Dolar (USD)
32.57
Euro (EUR)
34.95
Gram Altın
2459.33
BIST 100
9885.93
02:17 İMSAK'A
KALAN SÜRE

26 Şubat 2023

Tedbir, aklı kullanmanın zirvesidir!..

Hiçbir zaman ve hiçbir işte tedbiri elden bırakmamalıyız! Tedbir, bir konudaki muhtemel tehlike ve riskleri önceden görerek gerekli önlemleri almak ve her çeşit ihtimali düşünerek hareket etmektir. Sakınılması gereken her şeyde, işi sağlam tutmayı elden bırakmamalıyız! Eğer sakınılması gereken şeylerin zararından kurtulursak, sakınmış olmanın bize hiçbir zararı olmaz. Fakat tedbirli davranmadığımızda büyük zararlar görebilir hatta hayatımızı kaybedebiliriz.

Tedbirli davranmak, aklı kullanmanın zirvesidir. Tedbirli hareket eden kimseden daha akıllı bir insan düşünülemez. Hadis-i şerifte buyuruldu ki: “Tedbirli olmak gibi bir akıl, haramdan kaçınmak gibi bir vera ve güzel ahlak sahibi olmak gibi bir şeref yoktur.” (İbni Mace)

En güzel tedbir, ileride karşımıza çıkabilecek olumsuzluklara şimdiden çözümler hazırlamak ve daima ihtiyatlı olmaktır. Tedbirli olmak başarının işaretidir.Allahü Teâlâ, kâinatı hassas bir denge, mükemmel bir ahenk ve şaşmaz bir nizam içinde yaratmıştır. Meydana gelen herşey, İlahî kanun ve kurallar çerçevesinde meydana gelmektedir. Dolayısiyla her zaman ve her konuda, kâinatta câri olan fıtrî kanunlara riayet etmek en akıllıca bir tedbirdir.

Dinimizin müsaade ettiği meşru tedbirleri almak, tevekküle asla mâni ve engel değildir. Çünkü mümin, tedbir almakla beraber muvaffakiyet ve başarıyı sadece ve sadece Allahü Teâlâdan bekler.
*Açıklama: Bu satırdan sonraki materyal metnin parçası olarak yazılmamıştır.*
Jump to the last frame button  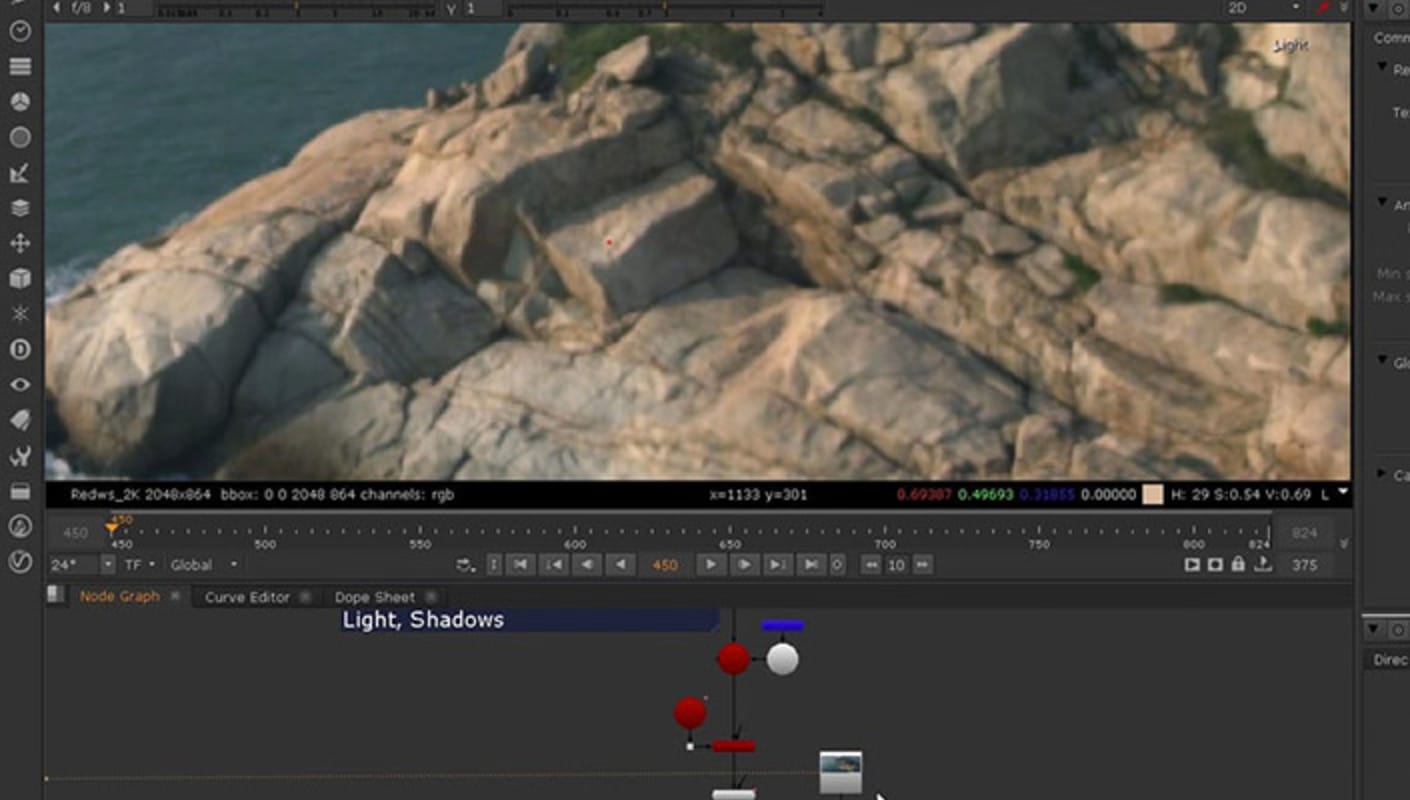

Aklın öngördüğü şekilde tedbirini almadan tevekkül etmek, genellikle tembel ve vurdumduymaz insanların işidir! Hakikî tevekkül, sebepler dairesinde tedbirini aldıktan sonra, netice hususunda Allahü Teâlâya tevekkül edip güvenmektir. Nitekim Efendimiz aleyhisselam; devesini salıvererek Allah’a tevekkül ettiğini söyleyen bir adama: “Onu bağla da öyle tevekkül et!” buyurmuştur. (Tirmizi) Çünkü, tedbir alındığı halde tersi olabilir. Mesela, sabah namazını kaçırmamak için saat kurmak, akıllıca bir tedbirdir. Fakat bazen saat çaldığı halde kalkamayabiliyoruz.

Sahabi radıyallahü anh şöyle diyor: “Yemen’den bazı kimseler azıksız olarak hacca gelirler, insanlardan bir şeyler isterler ve biz mütevekkiliz, derlerdi. Bunun üzerine Allah celle celalüh: “Bir de (hac seferinize yetecek miktarda) azıklanınız. Muhakkak ki azığın en hayırlısı (dilenmekten, insana yük olmaktan) sakınmaktır,” (Bakara 197) âyet-i kerimesini Peygamberimiz sallallahü aleyhi ve selleme gönderdi.” (Taberi Tefsiri)

Evet tedbir bizden, takdir Allahü Teâlâ’dandır. Yani tedbir alsak da almasak da Allahü Teâlâ’nın dediği olur. Çok kullandığımız “inşaallah” kavramının mânâsı da budur. Yani Allahü Teâlâ’nın istediği olur, istemediği ise hiç olmaz. Fakat tedbir alma sorumluluğumuz vardır.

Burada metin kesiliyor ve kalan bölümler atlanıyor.